Thank you very much, sir. Your next question is from the line of Jeremy Kincaid from UBS. Please go ahead. Thank you.
Hi, team. Hopefully this is clear. First question, just around the three buildable options by 2024. Can you give some color on what they are and the potential size?
We're still fine-tuning the portfolio, but there'll certainly be one wind farm in there, and we'll be pushing through to consent on one of our wind farm opportunities, in the not too distant future. We've got a couple of really promising grid-scale solar sites coming up that we think we should be able to get to a consented state in the not too distant future. We've also got the battery in play and we've got a conditional offering on a parcel of land on that at the moment. We think with the progress we've made on the design, we can probably get that deployed, like I say, sometime late next year or early the following year. I'd say it'll be a portfolio of probably battery, solar opportunity and at least one wind farm, possibly two.
The potential size of the solar and the wind farms?
The next best option for us is our Mount Munro option, which is in the Wairarapa. I think it's circa 50 MW. Is that right, Mike?
Yeah.
Yep. We're trying to do
Thank you.
We will look at big options as well, but we think medium-sized chunks are one, they're easier to deploy, we can do them more rapidly, more flexibly, and the economics are looking pretty compelling for them.
Sure. Second question. Just on the process heat MOUs, you've made good progress there. I suppose your guidings are greater than 250 gigawatt hours over the next three years. That just seems a bit conservative. Can you talk to that relative to the success you've had?
Yeah. As I was just saying to Grant, we've internally lifted our sights to at least 600 gigawatt hours. The opportunity is greater than that, some of these parties we're competing with biomass as well. One of the really exciting things with this opportunity, too, is we're starting to work through options to enable these customers to provide demand response back into the system, so they can keep some element of their existing infrastructure in place and can either run it on biofuel or even, if need be, coal. You're making a step by moving the bulk of their usage off those fuel types onto electric in the first place. We think we can do it in a way that provides quite a lot of flexibility back into the system. You're right, 250 is soft and we're revising our internal view as to what's possible.

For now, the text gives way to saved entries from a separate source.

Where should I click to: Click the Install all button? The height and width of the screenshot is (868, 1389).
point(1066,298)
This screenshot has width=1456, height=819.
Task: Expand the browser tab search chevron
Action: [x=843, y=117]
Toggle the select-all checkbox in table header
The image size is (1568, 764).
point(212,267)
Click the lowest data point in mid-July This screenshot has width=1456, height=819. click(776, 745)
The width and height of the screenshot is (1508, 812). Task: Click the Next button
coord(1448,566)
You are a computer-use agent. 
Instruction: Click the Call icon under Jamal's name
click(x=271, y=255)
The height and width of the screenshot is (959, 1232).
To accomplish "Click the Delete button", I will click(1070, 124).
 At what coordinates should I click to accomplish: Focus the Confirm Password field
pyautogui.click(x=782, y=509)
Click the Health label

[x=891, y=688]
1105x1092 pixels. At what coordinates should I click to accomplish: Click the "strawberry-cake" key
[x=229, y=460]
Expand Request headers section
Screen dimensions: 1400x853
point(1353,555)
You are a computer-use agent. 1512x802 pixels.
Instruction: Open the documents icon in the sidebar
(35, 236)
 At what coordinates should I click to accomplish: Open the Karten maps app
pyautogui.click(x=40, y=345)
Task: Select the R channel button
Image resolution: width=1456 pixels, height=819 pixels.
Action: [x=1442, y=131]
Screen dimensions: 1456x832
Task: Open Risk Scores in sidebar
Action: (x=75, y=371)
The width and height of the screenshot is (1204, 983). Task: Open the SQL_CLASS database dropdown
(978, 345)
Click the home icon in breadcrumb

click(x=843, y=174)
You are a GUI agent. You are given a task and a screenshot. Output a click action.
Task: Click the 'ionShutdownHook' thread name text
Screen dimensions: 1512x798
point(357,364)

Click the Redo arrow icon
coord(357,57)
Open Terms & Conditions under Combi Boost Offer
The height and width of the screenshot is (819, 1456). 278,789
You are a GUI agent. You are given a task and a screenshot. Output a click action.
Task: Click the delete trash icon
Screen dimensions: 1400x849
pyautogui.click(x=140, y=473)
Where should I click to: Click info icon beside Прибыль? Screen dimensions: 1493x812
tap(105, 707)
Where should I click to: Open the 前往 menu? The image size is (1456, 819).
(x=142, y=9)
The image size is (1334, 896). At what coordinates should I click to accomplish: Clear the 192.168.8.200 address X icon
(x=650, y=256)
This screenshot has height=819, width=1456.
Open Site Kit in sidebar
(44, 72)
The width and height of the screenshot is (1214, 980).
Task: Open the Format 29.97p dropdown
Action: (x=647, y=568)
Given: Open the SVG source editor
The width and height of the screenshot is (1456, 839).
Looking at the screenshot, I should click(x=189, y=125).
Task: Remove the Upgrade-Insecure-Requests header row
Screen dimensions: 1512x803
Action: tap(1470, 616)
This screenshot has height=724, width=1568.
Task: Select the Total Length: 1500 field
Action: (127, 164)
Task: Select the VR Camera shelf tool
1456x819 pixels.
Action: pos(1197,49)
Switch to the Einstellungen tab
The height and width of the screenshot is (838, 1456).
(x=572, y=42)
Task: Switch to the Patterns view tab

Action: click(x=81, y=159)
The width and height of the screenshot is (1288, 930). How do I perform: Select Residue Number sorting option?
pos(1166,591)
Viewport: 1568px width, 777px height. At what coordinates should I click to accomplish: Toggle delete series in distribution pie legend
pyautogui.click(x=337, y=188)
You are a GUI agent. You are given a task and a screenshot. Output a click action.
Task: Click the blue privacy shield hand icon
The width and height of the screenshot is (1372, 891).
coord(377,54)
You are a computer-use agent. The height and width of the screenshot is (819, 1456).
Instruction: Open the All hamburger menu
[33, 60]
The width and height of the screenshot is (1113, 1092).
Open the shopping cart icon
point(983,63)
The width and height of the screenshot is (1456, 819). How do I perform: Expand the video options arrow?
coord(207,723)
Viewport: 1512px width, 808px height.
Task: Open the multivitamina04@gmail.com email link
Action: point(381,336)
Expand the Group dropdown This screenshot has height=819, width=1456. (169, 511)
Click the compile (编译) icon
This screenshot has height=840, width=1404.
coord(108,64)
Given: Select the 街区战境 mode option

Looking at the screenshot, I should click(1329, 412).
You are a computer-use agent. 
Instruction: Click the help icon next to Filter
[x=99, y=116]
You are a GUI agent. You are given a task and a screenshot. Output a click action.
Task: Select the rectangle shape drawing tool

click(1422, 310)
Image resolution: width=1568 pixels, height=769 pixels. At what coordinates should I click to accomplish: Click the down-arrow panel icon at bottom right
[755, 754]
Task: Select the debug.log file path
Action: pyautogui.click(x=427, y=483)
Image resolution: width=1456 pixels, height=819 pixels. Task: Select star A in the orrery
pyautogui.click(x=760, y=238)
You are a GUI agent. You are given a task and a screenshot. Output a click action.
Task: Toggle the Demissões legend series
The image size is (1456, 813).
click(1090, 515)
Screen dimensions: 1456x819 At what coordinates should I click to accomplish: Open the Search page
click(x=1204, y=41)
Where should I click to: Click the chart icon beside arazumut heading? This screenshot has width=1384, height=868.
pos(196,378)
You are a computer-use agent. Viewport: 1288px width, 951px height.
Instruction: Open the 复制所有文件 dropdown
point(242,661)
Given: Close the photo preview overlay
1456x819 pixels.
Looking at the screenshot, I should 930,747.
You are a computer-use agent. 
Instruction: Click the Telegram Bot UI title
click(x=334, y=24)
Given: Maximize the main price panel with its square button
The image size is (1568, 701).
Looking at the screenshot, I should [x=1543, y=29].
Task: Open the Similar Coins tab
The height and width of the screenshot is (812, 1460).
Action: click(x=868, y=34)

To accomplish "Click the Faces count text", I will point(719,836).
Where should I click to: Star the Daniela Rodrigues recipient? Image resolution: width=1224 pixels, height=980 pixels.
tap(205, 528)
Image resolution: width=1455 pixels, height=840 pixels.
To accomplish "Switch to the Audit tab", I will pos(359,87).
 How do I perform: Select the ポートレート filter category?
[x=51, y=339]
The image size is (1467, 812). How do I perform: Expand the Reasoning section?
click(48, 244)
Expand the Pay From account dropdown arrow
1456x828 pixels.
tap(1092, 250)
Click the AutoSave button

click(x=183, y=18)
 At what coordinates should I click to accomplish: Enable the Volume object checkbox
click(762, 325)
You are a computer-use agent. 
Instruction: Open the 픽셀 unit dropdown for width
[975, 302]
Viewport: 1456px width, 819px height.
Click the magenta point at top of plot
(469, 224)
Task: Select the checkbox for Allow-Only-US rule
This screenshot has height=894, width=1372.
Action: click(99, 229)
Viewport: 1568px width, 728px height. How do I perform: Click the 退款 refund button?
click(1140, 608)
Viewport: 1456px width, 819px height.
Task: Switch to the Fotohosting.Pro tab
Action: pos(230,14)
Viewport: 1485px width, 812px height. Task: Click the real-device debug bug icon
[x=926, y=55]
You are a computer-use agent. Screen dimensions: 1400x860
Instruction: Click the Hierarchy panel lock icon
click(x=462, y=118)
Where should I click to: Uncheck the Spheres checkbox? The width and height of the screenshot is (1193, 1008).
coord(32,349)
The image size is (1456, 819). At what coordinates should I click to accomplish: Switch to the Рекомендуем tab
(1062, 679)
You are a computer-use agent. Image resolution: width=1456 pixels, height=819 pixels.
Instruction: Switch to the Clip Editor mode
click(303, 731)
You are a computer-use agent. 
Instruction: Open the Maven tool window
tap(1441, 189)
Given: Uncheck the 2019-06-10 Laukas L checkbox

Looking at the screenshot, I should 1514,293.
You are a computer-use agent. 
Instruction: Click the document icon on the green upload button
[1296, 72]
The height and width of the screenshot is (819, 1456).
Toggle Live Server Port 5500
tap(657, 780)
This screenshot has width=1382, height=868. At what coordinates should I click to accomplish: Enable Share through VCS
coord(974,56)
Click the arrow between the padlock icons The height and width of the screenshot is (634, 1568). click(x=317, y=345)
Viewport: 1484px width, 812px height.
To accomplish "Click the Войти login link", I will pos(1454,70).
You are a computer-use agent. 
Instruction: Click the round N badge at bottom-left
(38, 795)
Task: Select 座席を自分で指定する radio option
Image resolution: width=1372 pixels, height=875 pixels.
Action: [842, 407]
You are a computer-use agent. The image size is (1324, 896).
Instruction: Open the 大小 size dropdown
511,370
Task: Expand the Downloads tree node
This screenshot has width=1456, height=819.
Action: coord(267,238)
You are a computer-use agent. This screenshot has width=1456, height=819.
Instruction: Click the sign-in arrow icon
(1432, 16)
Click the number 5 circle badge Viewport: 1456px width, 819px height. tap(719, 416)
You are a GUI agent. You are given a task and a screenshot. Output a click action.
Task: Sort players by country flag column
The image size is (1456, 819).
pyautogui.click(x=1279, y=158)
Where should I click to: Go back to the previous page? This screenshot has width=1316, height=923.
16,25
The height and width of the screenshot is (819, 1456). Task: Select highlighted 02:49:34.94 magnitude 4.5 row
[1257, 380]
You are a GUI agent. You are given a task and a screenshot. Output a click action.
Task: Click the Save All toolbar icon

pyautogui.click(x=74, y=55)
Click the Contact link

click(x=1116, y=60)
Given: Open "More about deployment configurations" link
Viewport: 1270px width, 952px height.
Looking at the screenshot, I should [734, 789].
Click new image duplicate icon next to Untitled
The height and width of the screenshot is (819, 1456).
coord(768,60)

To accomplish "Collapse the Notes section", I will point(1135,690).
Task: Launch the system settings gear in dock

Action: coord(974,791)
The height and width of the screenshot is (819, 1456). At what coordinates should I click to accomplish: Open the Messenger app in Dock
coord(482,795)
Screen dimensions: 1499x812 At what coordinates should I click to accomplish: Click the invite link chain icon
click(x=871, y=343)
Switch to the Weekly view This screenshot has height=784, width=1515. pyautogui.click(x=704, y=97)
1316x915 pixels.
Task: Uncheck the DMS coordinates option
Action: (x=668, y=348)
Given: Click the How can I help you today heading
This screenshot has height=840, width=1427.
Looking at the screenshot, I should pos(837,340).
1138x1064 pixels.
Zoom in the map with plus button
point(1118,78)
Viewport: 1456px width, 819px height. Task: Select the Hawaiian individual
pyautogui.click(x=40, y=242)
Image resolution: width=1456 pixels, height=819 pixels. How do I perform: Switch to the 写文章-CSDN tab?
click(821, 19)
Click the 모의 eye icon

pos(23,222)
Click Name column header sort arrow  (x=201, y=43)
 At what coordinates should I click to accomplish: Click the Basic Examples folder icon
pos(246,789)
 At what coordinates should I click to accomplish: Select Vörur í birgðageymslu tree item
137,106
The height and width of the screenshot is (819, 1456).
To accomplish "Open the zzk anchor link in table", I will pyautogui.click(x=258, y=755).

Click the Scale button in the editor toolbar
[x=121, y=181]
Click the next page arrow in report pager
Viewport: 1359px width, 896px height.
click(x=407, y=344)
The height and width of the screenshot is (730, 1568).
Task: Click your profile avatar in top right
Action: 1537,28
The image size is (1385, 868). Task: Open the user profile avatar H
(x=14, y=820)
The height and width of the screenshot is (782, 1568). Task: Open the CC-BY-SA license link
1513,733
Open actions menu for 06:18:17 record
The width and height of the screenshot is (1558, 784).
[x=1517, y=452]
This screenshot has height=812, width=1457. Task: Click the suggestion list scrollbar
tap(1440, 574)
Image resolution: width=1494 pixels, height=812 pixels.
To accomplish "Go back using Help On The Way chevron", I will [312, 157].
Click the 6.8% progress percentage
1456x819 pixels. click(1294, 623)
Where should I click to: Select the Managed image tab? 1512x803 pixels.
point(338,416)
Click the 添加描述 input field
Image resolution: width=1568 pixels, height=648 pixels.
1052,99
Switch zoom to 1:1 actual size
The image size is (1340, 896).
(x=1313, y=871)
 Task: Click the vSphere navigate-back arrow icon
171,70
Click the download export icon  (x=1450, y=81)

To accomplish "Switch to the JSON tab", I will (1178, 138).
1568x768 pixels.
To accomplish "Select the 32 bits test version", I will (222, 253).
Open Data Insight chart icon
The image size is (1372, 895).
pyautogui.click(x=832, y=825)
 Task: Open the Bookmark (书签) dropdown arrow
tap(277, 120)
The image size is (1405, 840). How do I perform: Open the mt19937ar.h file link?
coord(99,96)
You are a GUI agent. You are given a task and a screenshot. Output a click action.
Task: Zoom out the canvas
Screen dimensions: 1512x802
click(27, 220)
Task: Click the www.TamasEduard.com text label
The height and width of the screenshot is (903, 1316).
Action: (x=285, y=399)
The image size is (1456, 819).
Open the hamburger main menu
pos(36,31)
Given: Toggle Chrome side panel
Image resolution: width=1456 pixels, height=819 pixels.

Jeremy, I might just add a touch to that is that there is a massive opportunity out there for fuel conversion. As you know, if you've seen any of the reports that are floating around, the biggest constraint we've got is actually network transmission pricing. We're going to need some form of breakthrough if we're to see numbers bigger than what Neal has mentioned as the way that transmission distribution charges are allocated to new customers cutting across is an area that will challenge not only what we're trying to do, but it'll form part of the plank that the government's got to decarbonize the economy. That's what will limit the opportunity. The economics are lining up probably better than we expected, but that one there is a bit of a challenge.
Great. Thank you. That's all for me.
Thank you, sir. There are no further questions at this point. I would like to hand the floor back to the speakers for any closing. Please go ahead. Thank you.
Okay. Well, there's no further questions, we'll call an end to it there. Thank you all for attending. Sorry, the call quality was obviously a bit average there when we were doing questions, there'll be plenty of opportunity in the coming days to talk to most of you and fill any other questions you have. Anyway, have a good rest of your lockdown. Enjoy the rest of the day. Thank you.